Protein breakdown contributes to pelvic organ prolapse

June 9, 2011

Pelvic organ prolapse appears to be caused by a combination of a loss of elasticity and a breakdown of proteins in the vaginal wall, according to a recent multicenter study.

Pelvic organ prolapse appears to be caused by a combination of a loss of elasticity and a breakdown of proteins in the vaginal wall, according to a recent multicenter study.

"We found that the protein fibulin-5, which until now simply has been known to be important in generating elastic fibers, actually blocks the enzymes that degrade proteins that support the vaginal wall structure," said co-senior author R. Ann Word, MD, of the University of Texas Southwestern Medical Center, Dallas. "The elastic fibers do play a role, but it’s also the enzymes that degrade the matrix that break down both collagen and elastin over time."

Using mice, researchers tested how fibulin-5, a protein that is essential for elastic fiber assembly, regulated the activity of matrix metalloprotease-9 (MMP-9), a group of enzymes that break down the matrix of collagen and elastic fibers, leading to a loss of the structural support of the vaginal wall.

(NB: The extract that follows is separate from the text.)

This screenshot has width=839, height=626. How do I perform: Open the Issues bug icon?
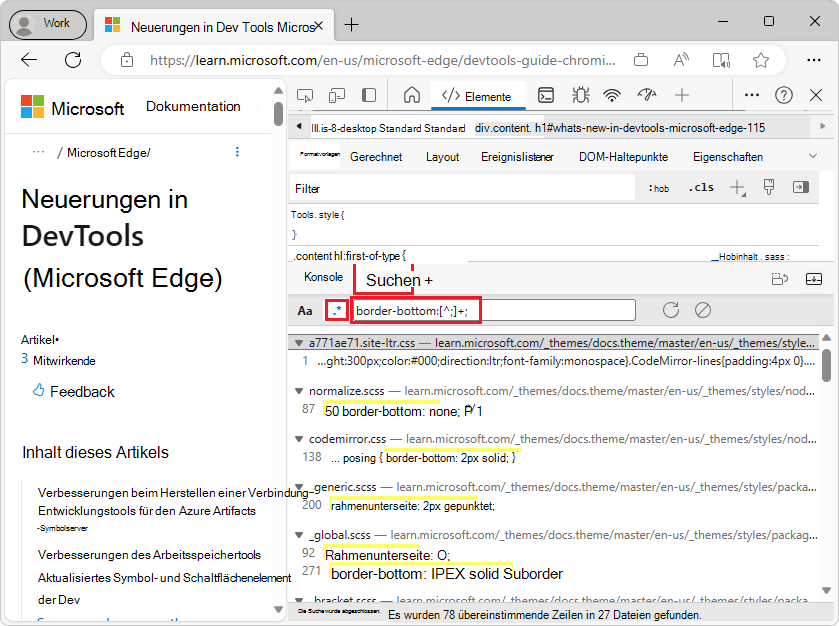click(580, 94)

Researchers used a fibulin-5-deficient rodent model and a new domain-specific mutant of fibulin-5 to demonstrate that fibulin-5-mediated elastogenesis is essential to support the pelvic organs. They also showed that prolapse of the vaginal wall requires an increase in MMP-9, but that fibulin-5 inhibits activation of this protease in a tissue-specific manner.

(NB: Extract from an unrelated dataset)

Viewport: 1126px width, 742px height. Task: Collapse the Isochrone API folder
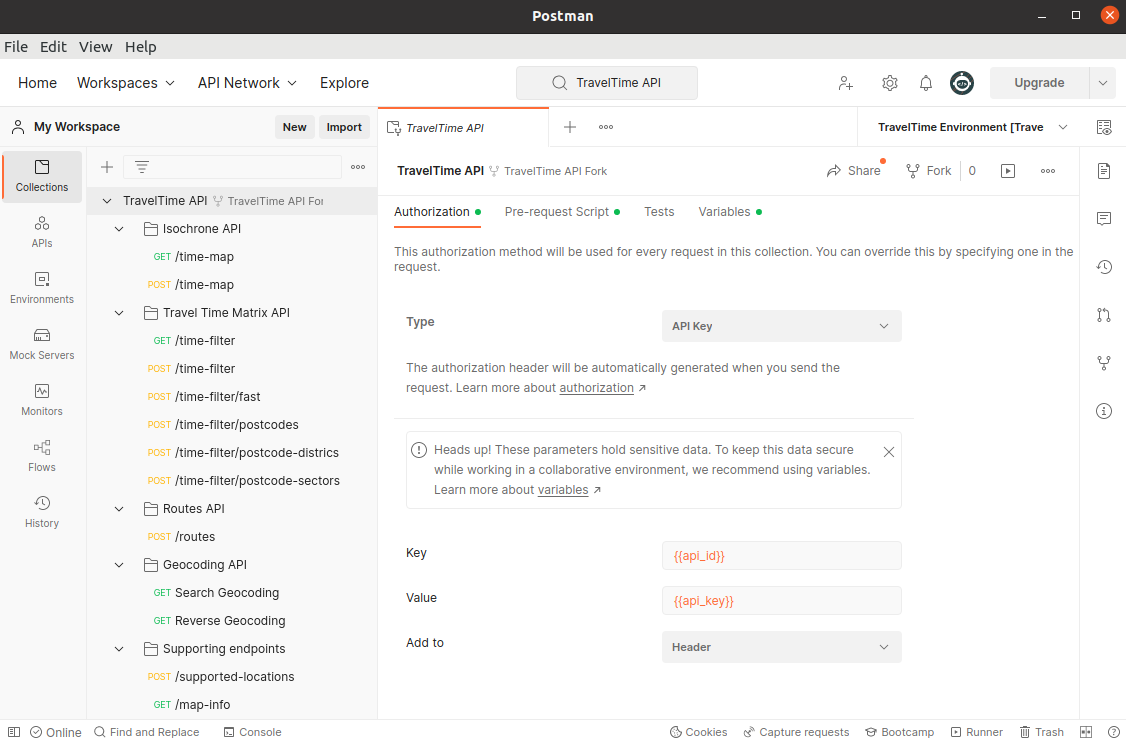(118, 228)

"Matrix assembly of the vaginal wall is a very complicated process," said co-senior author Hiromi Yanagisawa, PhD, of UT Southwestern. "We need to decode what is necessary in this process, but degrading enzymes are the main therapeutic focus."

"The bottom line is the whole matrix is maintained by a balance between synthesis and degradation," Dr. Word said. "Our goal is to optimize pelvic organ support and target these proteases that degrade the matrix."

Study results were published in the Journal of Clinical Investigation (2011; 121:2048-59).